Your assignment: Determine how many lines of the listing below include the string "Namron". Output the number and nothing more.

Information shown:
━━━━━━━━━━

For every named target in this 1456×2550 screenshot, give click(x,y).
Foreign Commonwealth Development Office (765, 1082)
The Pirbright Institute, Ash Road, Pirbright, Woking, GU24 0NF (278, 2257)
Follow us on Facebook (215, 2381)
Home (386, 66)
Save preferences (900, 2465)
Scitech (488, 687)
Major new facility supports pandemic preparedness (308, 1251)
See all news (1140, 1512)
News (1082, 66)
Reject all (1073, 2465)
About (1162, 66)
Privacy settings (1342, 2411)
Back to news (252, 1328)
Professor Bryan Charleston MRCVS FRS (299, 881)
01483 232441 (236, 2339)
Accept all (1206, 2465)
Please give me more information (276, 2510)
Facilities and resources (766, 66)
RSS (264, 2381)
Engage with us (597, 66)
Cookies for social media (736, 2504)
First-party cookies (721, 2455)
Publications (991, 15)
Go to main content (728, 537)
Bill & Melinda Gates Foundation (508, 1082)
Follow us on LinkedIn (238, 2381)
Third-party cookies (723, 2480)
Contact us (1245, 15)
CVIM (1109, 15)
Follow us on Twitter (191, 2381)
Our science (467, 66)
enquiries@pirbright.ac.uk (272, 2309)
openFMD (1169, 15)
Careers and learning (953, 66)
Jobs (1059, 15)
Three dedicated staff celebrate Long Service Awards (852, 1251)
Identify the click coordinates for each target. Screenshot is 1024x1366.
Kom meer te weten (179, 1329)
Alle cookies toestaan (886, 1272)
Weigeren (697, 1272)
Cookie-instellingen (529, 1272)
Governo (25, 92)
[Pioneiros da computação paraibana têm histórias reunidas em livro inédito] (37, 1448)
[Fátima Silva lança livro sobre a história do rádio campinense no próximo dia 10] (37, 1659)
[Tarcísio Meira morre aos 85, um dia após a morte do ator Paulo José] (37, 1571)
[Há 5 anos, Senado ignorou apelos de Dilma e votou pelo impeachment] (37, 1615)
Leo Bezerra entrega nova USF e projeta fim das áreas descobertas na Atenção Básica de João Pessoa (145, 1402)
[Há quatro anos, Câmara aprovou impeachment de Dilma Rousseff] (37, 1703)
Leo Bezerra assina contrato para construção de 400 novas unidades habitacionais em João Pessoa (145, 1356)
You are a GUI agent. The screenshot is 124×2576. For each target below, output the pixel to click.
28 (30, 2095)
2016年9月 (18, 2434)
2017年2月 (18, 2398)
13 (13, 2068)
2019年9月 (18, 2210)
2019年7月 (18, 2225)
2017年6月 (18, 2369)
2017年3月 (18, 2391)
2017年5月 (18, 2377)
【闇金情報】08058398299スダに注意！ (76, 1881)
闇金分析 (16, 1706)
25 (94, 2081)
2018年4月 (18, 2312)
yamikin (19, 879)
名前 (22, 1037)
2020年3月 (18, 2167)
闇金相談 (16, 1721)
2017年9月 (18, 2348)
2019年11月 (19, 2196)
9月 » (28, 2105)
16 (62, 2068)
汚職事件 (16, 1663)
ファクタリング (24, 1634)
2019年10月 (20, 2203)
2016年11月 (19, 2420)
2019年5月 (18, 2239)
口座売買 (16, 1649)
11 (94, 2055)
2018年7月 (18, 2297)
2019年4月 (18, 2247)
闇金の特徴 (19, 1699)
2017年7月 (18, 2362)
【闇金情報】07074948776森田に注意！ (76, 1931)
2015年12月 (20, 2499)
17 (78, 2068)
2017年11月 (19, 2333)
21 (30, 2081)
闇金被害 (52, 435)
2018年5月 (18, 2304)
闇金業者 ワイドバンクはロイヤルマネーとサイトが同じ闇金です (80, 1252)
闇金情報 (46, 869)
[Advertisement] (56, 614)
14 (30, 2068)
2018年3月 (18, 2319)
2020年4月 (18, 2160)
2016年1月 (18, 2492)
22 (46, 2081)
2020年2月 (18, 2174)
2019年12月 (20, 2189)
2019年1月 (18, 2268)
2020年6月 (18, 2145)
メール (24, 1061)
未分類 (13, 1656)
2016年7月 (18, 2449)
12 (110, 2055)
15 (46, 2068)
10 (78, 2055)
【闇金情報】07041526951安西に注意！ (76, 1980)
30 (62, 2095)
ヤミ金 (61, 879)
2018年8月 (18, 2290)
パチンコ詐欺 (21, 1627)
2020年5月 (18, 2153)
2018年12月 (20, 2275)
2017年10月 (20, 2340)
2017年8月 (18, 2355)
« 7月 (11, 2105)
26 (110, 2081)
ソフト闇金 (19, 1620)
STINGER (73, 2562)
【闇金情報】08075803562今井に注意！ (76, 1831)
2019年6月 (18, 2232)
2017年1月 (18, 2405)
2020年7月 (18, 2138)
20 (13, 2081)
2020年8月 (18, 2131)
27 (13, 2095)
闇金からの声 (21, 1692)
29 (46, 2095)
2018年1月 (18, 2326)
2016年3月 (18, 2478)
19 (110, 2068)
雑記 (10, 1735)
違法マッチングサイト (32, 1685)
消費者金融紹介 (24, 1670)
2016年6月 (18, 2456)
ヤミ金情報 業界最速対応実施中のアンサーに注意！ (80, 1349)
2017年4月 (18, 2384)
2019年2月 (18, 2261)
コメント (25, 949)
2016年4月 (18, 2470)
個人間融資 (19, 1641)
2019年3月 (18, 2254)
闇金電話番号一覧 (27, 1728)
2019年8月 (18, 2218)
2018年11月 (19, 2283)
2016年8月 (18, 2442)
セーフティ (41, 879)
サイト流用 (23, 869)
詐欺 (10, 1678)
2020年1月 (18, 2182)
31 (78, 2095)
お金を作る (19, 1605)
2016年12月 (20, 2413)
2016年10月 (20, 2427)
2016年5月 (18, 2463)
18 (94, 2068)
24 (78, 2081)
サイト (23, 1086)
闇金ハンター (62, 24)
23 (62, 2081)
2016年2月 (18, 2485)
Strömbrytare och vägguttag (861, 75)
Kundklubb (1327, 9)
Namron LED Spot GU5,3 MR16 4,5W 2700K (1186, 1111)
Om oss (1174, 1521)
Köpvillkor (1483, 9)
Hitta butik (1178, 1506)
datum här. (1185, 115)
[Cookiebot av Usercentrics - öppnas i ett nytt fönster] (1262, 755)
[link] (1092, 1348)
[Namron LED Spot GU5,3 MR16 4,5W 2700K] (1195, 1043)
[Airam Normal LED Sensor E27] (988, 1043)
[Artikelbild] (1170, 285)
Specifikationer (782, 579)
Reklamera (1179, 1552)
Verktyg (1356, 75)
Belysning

━━━━━━━━━━

Answer space: 2